Всю ночь император пребывал на вершине блаженства. И причиной тому были не отдых, не луна, не соловьи… Он словно перенесся в рай, а проснувшись, изрек:
– Это дерево – святое, под ним спал Христос! – И повелел обнести его оградой и выстроить здесь монастырь. Так, согласно преданиям, был воздвигнут на этом месте монастырь Господа нашего Иисуса Христа.
Умерли византийские императоры, турки захватили Константинополь, венецианцы заняли Крит. Потом пришли агаряне. Обитель была разрушена, заново отстроена, снова разрушена. А теперь в осажденной турками твердыне жалобно звонили колокола, разнося по деревням весть: «Спешите на помощь, православные! Монастырь Господа нашего Иисуса Христа опять под угрозой!»
По приказу игумена монахи извлекали из-под алтаря ружья. Сам он встал на колени перед большой иконой Христа в иконостасе.
– Господи Иисусе! – громко воскликнул игумен. – Прости меня, прости мой грех, я во всем виноват! Теперь набежали псы, чтоб отомстить за свою кровь!
А вина была вот в чем. Первого сентября, на Новый год
[63], он возвращался в монастырь из Мегалокастро. Ездил игумен поклониться митрополиту, положить к его ногам святые дары и просить взять монастырь под свою защиту. Пускай уговорит пашу, чтобы оградил обитель от набегов. Ведь сколько уж раз он горел! Должен же когда-то настать этому конец!
– Состарился я, владыко, раны дают себя знать. Теперь уж не смогу сам оборонять монастырские стены!
– Как бы ни состарился Господь, десять святых превзойдет в силе! – ответил, улыбаясь, митрополит. – Благословляю тебя, и будь спокоен!
Получив благословение митрополита, игумен ушел. Выехал на муле через Лазаретные ворота. Солнце поднималось по небосклону, горы отливали вдали голубизной; вокруг скошенные поля пшеницы, виноградники, освобожденные от тяжелых гроздьев, оливковые рощи; у ног плескалось море, и на сердце была отрада.
– До чего ж он красив, этот бренный мир! – прошептал игумен. – Слава тебе, Господи всемогущий!
Он ехал вдоль берега, миновал городок Русес с полями краснозема в окрестностях, на постоялом дворе у вдовы выпил рюмочку ракии, после чего двинулся дальше. На подступах к Зловещей мул осторожно шел узкой тропой над самым обрывом.
И вдруг из-за скалы выскочили трое молодых турок с ножами. Они устроили игумену засаду из мести. Многих мусульман положил, многих турчанок оставил вдовами этот монах-капитан во время восстания 1866 года. Эти трое поклялись отомстить убийце своих отцов.
Мул испугался и чуть не сбросил игумена в пропасть, но тот, забыв о старости, о многочисленных ранах, легко соскочил на землю.
– Во имя Иисуса Христа! – крикнул он и выхватил нож.

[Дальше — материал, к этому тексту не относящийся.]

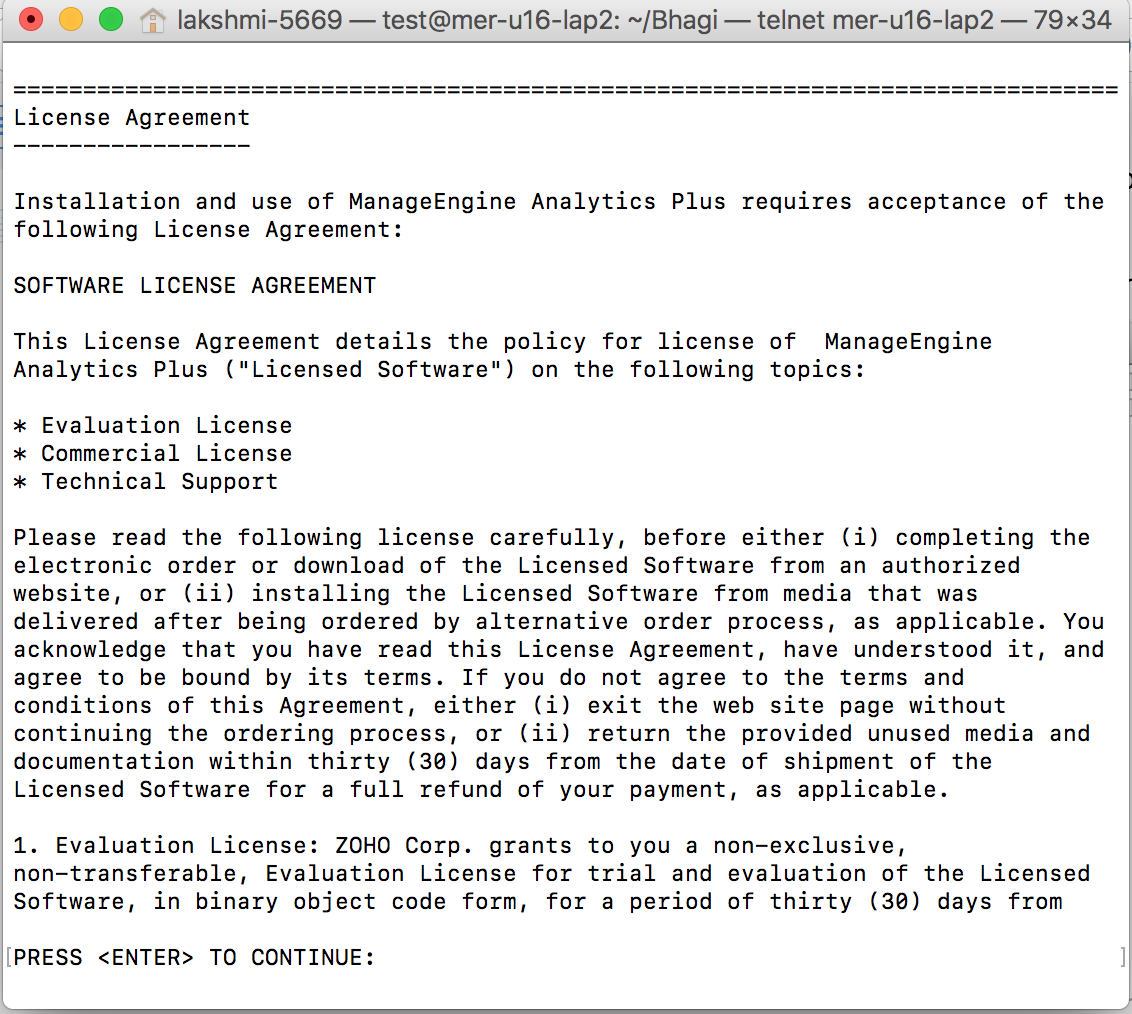Click the home folder icon in title bar
This screenshot has width=1132, height=1014.
coord(153,20)
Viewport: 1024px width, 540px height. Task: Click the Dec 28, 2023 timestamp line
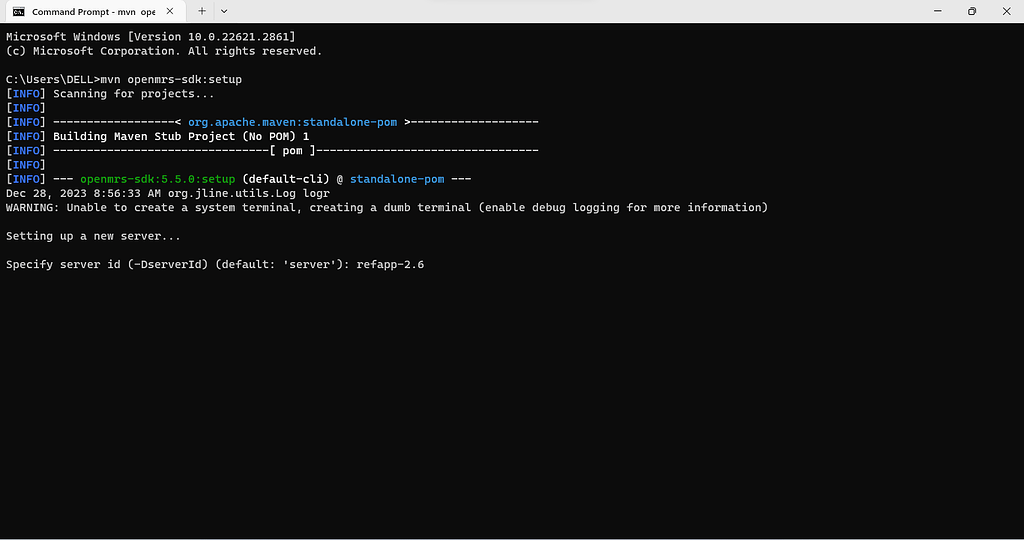[x=168, y=193]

Над пропастью разгорелась бешеная схватка. Приземистый, широкоплечий игумен наносил мощные удары направо и налево. Забурлила в нем кровь, вспомнилась молодость, былые сражения. Ему казалось, что он не один, что с ним весь Крит, и от этого силы будто утроились.
Долго бились они, то падали на камни, то переходили с места на место, точно в стремительном хороводе, то сплетались в клубок, превращаясь в чудовище о восьми ногах и четырех головах. И повсюду оставались кровавые следы.